WORK REQUIRED » Leave the pictures out, and transcribe the material below exactly from the line with "Task: Expand the" to the line with "Task: Open Localization", both lines included.

DATA FOR REVIEW »
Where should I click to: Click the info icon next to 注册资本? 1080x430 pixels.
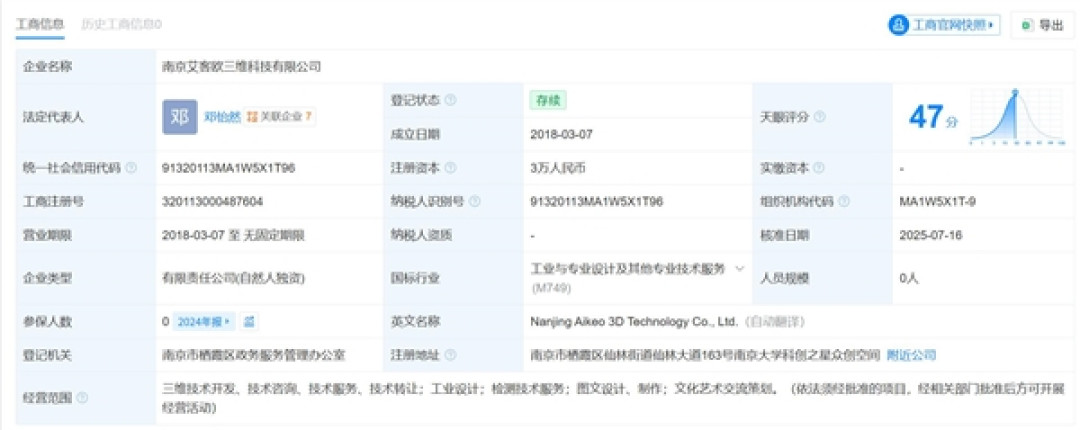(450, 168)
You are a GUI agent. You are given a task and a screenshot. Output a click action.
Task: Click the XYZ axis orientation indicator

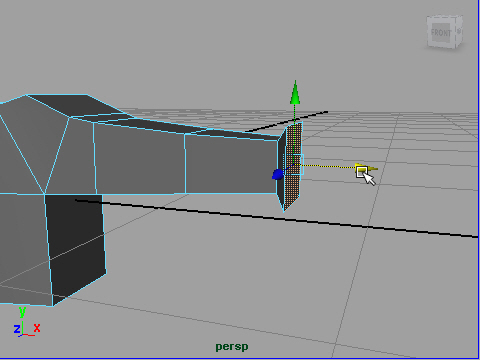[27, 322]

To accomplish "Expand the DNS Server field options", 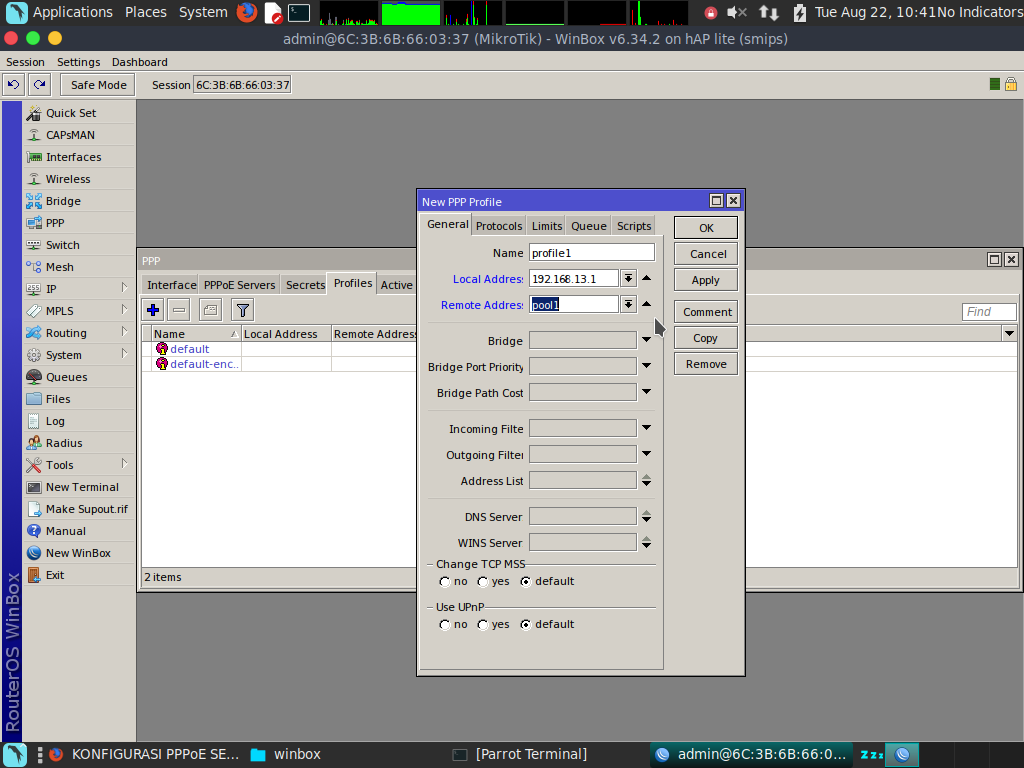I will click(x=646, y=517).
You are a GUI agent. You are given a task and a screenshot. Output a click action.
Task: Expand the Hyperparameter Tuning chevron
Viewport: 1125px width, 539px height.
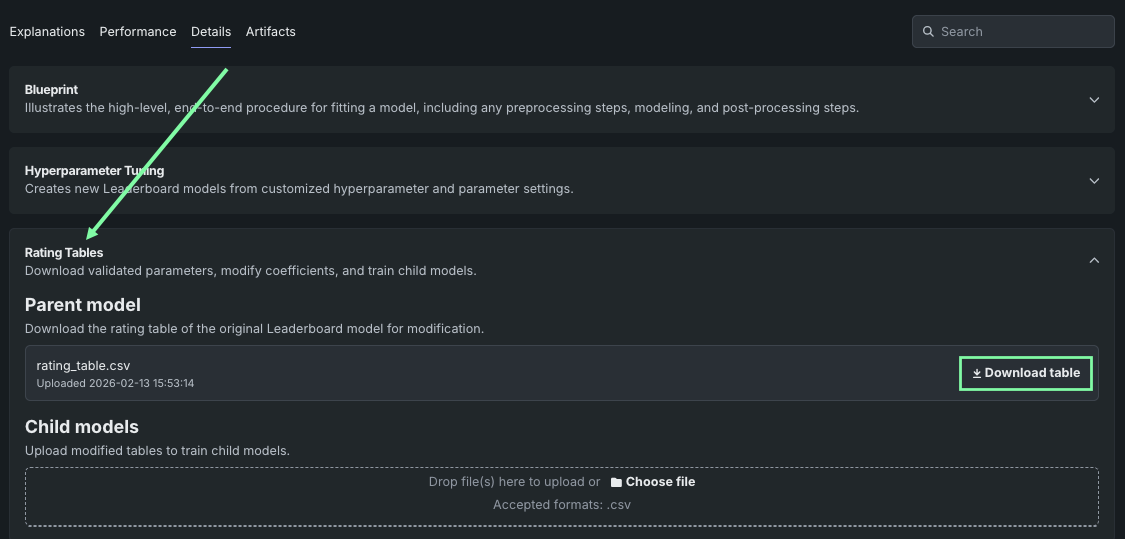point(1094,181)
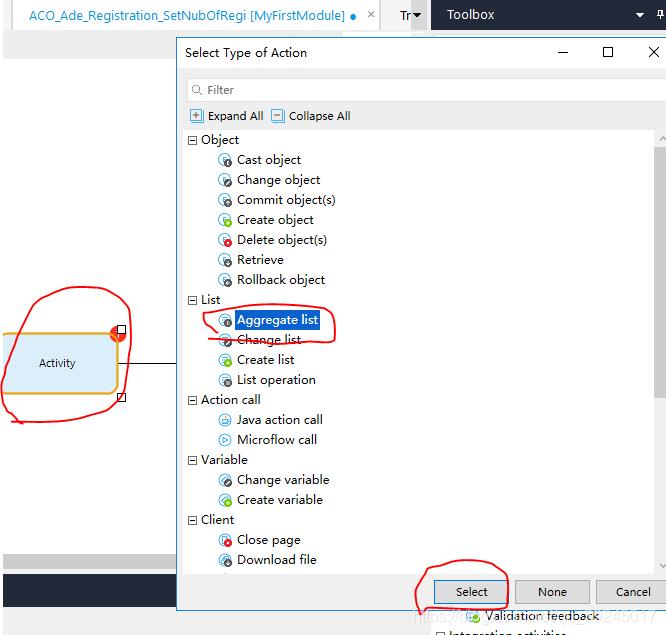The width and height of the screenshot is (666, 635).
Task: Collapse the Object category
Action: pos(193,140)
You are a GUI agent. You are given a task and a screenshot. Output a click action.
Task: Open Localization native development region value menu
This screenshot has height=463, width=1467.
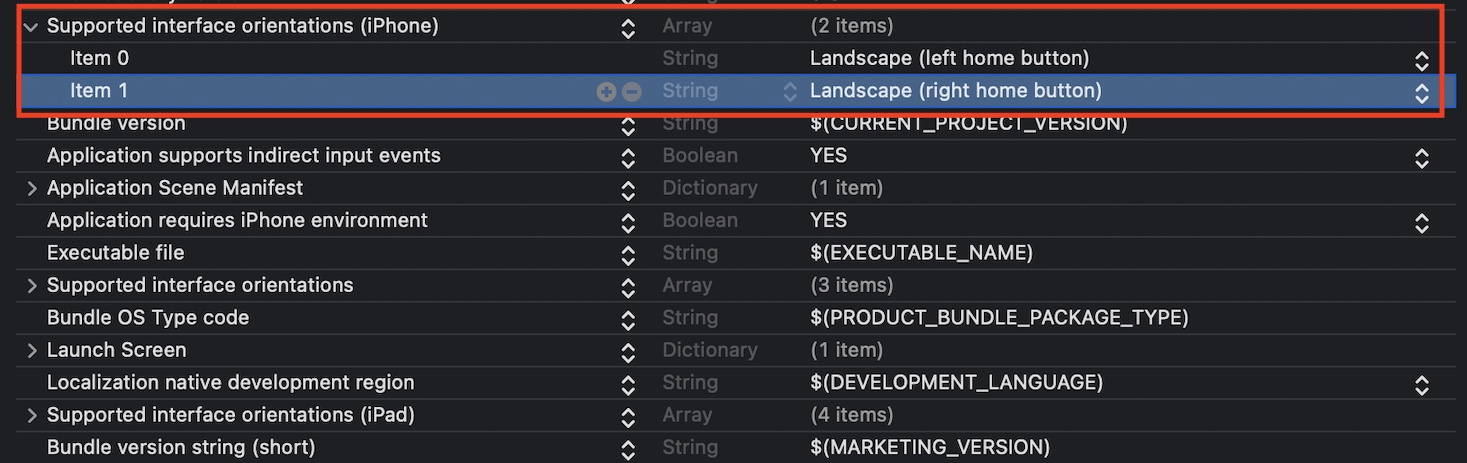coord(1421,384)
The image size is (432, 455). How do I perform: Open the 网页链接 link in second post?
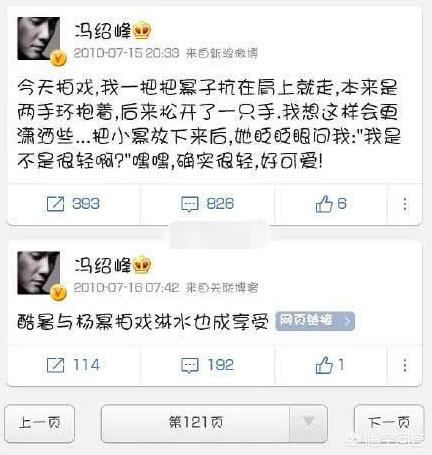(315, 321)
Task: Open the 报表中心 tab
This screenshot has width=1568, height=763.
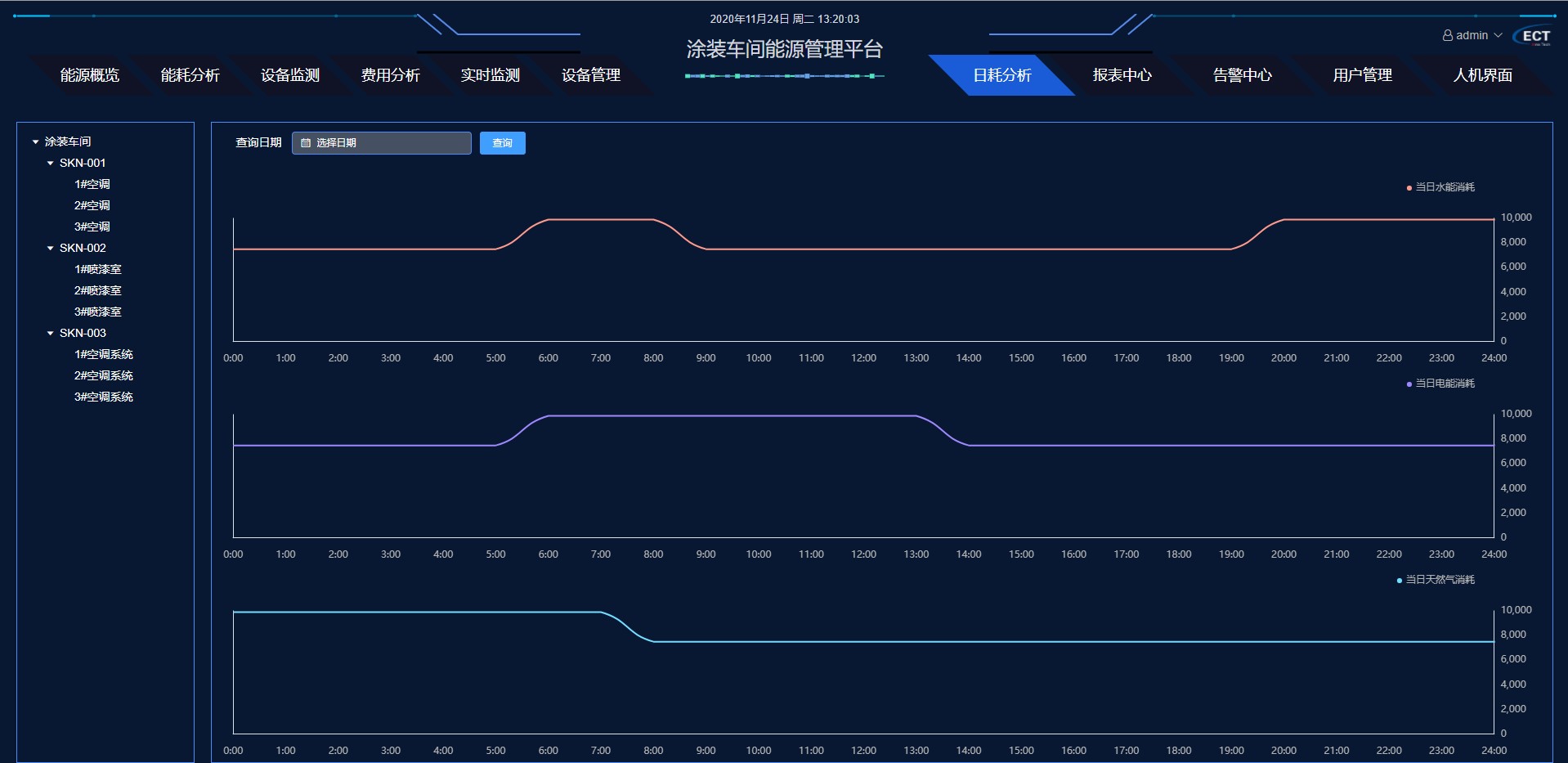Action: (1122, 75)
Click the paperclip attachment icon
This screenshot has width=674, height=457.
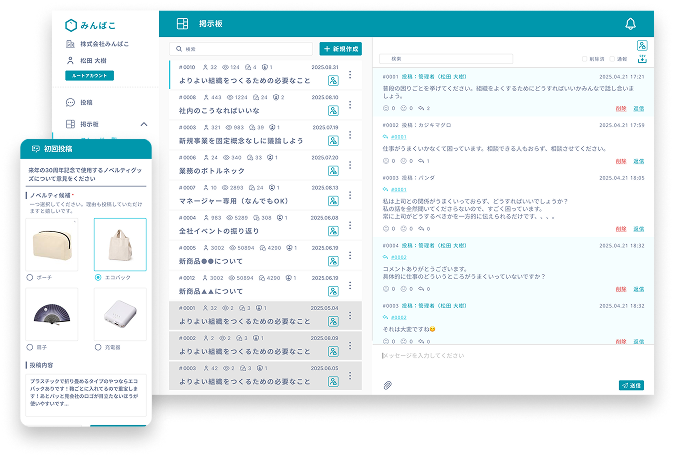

YOUR SOLUTION »
Task: Expand the Hyperparameter Tuning chevron
Viewport: 1125px width, 539px height.
point(1094,181)
The width and height of the screenshot is (666, 635).
Task: Collapse the Object category
Action: pos(193,140)
You are a GUI agent. You are given a task and a screenshot. Output a click action.
Task: Open Localization native development region value menu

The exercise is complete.